WORK ORDER
What is needed is each line of the data below that holds the string "will".

BEGIN RECORDS SUPPLIED

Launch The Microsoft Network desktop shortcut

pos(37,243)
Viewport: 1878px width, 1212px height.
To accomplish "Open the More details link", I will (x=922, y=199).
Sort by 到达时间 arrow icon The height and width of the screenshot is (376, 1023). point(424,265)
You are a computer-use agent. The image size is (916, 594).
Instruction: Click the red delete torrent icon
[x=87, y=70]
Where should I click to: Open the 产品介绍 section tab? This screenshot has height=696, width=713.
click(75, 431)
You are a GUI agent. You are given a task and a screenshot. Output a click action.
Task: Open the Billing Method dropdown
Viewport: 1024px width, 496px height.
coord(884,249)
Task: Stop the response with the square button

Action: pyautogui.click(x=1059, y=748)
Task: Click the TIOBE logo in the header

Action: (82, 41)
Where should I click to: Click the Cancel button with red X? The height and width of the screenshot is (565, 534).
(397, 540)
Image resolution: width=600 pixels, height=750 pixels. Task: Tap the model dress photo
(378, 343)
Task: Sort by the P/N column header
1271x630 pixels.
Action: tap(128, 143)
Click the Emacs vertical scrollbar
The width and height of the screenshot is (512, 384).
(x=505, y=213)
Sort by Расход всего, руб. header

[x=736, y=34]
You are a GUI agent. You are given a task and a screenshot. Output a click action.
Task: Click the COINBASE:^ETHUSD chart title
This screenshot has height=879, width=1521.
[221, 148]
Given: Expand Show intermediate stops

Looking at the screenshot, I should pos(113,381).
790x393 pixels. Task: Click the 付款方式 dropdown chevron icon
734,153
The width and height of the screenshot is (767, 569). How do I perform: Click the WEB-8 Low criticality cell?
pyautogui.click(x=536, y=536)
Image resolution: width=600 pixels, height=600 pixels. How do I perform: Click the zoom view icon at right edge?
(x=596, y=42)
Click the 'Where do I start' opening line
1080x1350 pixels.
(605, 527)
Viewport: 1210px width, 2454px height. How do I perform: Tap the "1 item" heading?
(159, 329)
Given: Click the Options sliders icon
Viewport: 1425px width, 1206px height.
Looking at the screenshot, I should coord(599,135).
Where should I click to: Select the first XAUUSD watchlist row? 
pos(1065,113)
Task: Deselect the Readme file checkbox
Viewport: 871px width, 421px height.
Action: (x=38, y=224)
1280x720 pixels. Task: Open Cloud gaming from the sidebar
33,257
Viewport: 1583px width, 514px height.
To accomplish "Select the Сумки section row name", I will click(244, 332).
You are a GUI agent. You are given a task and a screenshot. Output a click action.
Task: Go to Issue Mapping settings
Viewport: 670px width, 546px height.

END RECORDS SUPPLIED

SOLUTION TO THE PROBLEM
To accomplish "Open the More details link", I will (x=922, y=199).
To accomplish "Select the Сумки section row name", I will click(244, 332).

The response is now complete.